Sexy people move

I’m flawed. I should have been fitted with braces as a teen but my parents took us to Disney World instead. I supported this decision at the time. But now, I’d rather have the perfect smile.

My arms are unnaturally long. My knuckles drag on the ground as I walk. Most people don’t notice this because I usually cradle a coffee cup in my hands. There’s a clip of me on You Tube as a guest on the British TV show Ready Steady Cook. Move in close to the screen and you may catch it. At one point I reach across the whole of the kitchen for a glass of wine. That wasn’t a camera trick.

But I’m tall. Women like tall guys right?

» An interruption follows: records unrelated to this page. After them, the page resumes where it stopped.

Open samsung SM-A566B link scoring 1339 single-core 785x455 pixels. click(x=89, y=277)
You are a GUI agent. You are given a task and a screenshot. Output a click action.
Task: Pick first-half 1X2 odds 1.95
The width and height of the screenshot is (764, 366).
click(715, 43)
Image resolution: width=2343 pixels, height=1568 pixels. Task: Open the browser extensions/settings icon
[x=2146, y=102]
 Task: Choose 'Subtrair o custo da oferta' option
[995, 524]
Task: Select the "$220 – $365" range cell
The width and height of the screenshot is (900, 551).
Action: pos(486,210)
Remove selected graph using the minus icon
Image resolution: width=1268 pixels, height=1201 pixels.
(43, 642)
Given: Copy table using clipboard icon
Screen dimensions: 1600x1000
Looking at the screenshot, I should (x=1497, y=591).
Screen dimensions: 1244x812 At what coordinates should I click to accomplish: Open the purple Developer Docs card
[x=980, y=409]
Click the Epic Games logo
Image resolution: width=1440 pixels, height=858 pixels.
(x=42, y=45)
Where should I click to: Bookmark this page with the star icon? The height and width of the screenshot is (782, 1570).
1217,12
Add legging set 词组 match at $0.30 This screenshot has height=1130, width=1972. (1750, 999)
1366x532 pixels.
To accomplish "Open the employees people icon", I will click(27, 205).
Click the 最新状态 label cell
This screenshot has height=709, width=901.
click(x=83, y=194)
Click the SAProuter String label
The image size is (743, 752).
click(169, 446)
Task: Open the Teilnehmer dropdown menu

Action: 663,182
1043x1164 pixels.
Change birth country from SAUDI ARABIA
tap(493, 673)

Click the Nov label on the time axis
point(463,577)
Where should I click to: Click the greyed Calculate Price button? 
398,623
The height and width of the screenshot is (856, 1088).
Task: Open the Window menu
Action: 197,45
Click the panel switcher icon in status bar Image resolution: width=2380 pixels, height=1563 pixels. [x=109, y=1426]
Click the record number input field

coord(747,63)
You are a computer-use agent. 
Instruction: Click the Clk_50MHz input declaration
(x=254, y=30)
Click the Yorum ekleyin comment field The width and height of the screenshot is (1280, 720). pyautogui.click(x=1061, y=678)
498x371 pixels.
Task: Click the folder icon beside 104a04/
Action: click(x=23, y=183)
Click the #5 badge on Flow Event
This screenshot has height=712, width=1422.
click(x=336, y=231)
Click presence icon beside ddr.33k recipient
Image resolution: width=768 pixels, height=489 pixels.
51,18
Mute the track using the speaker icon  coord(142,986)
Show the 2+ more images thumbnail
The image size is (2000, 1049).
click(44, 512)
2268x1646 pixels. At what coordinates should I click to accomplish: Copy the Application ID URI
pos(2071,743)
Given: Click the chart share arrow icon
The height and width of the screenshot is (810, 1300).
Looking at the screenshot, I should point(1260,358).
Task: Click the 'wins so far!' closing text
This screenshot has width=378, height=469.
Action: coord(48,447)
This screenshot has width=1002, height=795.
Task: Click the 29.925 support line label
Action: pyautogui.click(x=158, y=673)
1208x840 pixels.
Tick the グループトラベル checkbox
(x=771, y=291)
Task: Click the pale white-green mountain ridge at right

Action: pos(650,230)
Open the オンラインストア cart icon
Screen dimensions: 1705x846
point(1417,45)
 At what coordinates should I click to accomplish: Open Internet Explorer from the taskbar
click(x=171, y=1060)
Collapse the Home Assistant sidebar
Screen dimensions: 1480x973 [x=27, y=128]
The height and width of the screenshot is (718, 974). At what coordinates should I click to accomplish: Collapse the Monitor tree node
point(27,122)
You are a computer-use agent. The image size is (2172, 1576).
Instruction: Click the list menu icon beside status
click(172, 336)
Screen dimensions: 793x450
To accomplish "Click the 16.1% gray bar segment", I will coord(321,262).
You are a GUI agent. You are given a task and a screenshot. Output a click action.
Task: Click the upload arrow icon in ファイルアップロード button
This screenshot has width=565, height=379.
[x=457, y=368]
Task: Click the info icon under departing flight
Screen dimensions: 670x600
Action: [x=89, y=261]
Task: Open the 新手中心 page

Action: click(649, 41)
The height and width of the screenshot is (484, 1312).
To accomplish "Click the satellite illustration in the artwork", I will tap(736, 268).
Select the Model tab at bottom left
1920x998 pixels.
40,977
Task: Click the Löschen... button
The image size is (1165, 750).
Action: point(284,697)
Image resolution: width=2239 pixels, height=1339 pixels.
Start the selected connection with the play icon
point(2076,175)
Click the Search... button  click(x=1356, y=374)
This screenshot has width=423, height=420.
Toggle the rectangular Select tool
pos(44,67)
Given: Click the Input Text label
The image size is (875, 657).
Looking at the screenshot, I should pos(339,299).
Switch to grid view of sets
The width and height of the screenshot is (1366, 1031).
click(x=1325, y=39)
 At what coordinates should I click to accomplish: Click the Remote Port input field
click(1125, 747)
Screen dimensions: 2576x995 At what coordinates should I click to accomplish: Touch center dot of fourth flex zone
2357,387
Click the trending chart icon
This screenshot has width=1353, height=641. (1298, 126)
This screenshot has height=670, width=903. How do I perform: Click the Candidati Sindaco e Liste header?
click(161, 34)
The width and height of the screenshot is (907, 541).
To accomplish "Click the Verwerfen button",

“You’re a toothpick,” a girl in school told me. “You’re too ungainly,” said another. “A bean pole.”

At the time, manly men were in. I wanted to be Dolph Lundgren.

“You’re an attractive boy,” my Mom said when I was young.

Parents lie to their children.

“Fine,” I said. “But am I sexy?”

“That’s not a proper question to ask your mother.”

“What’s sexy?”

“Tom Jones.”

“Seriously.”

“Seriously. It’s in the way he moves. He’s got a lot of soul for a white man.”

“Is that why you made dad get a perm?”

“No comment. Now get your stuff off the table and get ready for dinner.”

Later that night I propped a mirror up against the wall in my bedroom and tried to dance like Tom Jones. At first I felt silly but then I kinda got the hang of it. I also noticed my arms didn’t seem as long when I moved around. Thirty years later I’m still trying to move like Tom Jones.

I’m sure you’ve noticed, nearly everyone looks sexier when they’re dancing or working or exercising or just plain moving around.